Collected data
BEGIN

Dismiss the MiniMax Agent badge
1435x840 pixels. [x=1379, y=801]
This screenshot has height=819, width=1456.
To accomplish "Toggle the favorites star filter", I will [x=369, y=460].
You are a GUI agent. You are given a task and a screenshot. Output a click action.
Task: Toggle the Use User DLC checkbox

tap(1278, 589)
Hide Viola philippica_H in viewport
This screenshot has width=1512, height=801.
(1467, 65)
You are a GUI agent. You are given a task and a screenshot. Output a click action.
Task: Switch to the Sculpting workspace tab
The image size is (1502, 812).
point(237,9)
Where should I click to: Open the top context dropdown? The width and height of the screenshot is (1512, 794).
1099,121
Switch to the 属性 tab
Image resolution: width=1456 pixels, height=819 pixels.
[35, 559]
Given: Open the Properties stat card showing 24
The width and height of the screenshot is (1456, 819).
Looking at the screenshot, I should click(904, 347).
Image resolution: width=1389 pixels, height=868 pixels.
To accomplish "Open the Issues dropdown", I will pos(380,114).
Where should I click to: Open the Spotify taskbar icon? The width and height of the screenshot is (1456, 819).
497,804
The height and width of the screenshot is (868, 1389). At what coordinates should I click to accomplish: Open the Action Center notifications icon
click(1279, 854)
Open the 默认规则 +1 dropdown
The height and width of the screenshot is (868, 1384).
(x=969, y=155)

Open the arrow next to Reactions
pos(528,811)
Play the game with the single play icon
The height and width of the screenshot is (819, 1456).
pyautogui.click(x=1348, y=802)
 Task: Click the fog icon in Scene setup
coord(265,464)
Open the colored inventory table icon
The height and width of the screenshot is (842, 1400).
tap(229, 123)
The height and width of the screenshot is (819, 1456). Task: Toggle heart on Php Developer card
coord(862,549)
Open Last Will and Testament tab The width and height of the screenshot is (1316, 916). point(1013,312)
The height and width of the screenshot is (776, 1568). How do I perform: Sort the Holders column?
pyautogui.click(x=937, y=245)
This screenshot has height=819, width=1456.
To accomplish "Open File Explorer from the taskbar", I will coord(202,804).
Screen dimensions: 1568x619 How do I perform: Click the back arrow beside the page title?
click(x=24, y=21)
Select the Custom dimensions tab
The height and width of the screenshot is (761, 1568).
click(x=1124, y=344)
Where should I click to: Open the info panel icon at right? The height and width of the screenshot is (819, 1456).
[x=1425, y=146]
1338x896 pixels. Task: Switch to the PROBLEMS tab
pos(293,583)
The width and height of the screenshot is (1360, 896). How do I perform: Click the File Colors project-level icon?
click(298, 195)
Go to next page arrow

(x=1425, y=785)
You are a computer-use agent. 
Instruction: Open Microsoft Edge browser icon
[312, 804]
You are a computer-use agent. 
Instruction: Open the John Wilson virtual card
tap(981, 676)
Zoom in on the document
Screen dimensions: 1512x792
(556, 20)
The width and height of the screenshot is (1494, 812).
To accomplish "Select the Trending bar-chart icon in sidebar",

END

**TASK ITEM:** The answer is the data above, retyped exactly in full.

**SOLUTION:**
Dismiss the MiniMax Agent badge
1435x840 pixels. [x=1379, y=801]
This screenshot has height=819, width=1456.
To accomplish "Toggle the favorites star filter", I will [x=369, y=460].
You are a GUI agent. You are given a task and a screenshot. Output a click action.
Task: Toggle the Use User DLC checkbox

tap(1278, 589)
Hide Viola philippica_H in viewport
This screenshot has width=1512, height=801.
(1467, 65)
You are a GUI agent. You are given a task and a screenshot. Output a click action.
Task: Switch to the Sculpting workspace tab
The image size is (1502, 812).
point(237,9)
Where should I click to: Open the top context dropdown? The width and height of the screenshot is (1512, 794).
1099,121
Switch to the 属性 tab
Image resolution: width=1456 pixels, height=819 pixels.
[35, 559]
Given: Open the Properties stat card showing 24
The width and height of the screenshot is (1456, 819).
Looking at the screenshot, I should click(904, 347).
Image resolution: width=1389 pixels, height=868 pixels.
To accomplish "Open the Issues dropdown", I will pos(380,114).
Where should I click to: Open the Spotify taskbar icon? The width and height of the screenshot is (1456, 819).
497,804
The height and width of the screenshot is (868, 1389). At what coordinates should I click to accomplish: Open the Action Center notifications icon
click(1279, 854)
Open the 默认规则 +1 dropdown
The height and width of the screenshot is (868, 1384).
(x=969, y=155)

Open the arrow next to Reactions
pos(528,811)
Play the game with the single play icon
The height and width of the screenshot is (819, 1456).
pyautogui.click(x=1348, y=802)
 Task: Click the fog icon in Scene setup
coord(265,464)
Open the colored inventory table icon
The height and width of the screenshot is (842, 1400).
tap(229, 123)
The height and width of the screenshot is (819, 1456). Task: Toggle heart on Php Developer card
coord(862,549)
Open Last Will and Testament tab The width and height of the screenshot is (1316, 916). point(1013,312)
The height and width of the screenshot is (776, 1568). How do I perform: Sort the Holders column?
pyautogui.click(x=937, y=245)
This screenshot has height=819, width=1456.
To accomplish "Open File Explorer from the taskbar", I will coord(202,804).
Screen dimensions: 1568x619 How do I perform: Click the back arrow beside the page title?
click(x=24, y=21)
Select the Custom dimensions tab
The height and width of the screenshot is (761, 1568).
click(x=1124, y=344)
Where should I click to: Open the info panel icon at right? The height and width of the screenshot is (819, 1456).
[x=1425, y=146]
1338x896 pixels. Task: Switch to the PROBLEMS tab
pos(293,583)
The width and height of the screenshot is (1360, 896). How do I perform: Click the File Colors project-level icon?
click(298, 195)
Go to next page arrow

(x=1425, y=785)
You are a computer-use agent. 
Instruction: Open Microsoft Edge browser icon
[312, 804]
You are a computer-use agent. 
Instruction: Open the John Wilson virtual card
tap(981, 676)
Zoom in on the document
Screen dimensions: 1512x792
(556, 20)
The width and height of the screenshot is (1494, 812).
To accomplish "Select the Trending bar-chart icon in sidebar",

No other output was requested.